§ **DIRECTIVE**
How many lines in the entries below contain the string "perform"? Case counts, and the reply should be the number alone.

[Collected data entries]
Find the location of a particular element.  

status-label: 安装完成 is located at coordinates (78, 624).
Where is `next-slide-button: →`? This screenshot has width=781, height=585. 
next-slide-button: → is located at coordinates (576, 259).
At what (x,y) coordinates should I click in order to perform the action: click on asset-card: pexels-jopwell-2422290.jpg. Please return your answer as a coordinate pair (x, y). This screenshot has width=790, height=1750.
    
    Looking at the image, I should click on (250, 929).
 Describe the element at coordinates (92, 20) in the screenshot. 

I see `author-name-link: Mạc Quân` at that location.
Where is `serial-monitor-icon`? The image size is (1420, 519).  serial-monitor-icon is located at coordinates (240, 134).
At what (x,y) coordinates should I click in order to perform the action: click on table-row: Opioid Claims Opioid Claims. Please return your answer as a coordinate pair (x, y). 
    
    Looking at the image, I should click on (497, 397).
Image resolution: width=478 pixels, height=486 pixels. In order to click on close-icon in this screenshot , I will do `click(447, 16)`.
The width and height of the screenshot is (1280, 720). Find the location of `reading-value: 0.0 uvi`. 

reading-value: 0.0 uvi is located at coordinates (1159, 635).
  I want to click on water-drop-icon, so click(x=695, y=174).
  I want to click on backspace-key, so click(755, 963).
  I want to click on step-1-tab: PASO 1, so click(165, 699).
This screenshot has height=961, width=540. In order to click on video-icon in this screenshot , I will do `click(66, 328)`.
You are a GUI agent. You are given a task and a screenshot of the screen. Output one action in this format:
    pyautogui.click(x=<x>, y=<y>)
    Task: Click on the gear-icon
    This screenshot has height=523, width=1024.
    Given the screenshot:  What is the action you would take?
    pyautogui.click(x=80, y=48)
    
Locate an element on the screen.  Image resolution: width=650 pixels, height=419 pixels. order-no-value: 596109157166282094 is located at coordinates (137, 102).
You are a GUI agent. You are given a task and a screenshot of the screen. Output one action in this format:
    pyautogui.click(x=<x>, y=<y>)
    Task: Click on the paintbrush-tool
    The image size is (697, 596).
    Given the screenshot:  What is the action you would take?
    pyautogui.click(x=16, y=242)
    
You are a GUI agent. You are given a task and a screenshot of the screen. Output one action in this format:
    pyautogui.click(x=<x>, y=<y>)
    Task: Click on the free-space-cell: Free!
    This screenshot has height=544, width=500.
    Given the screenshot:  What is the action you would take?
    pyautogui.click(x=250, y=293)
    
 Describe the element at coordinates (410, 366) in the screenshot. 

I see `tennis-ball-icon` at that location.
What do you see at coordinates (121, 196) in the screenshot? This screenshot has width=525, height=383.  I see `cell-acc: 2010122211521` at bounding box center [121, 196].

§ **RESPONSE**
2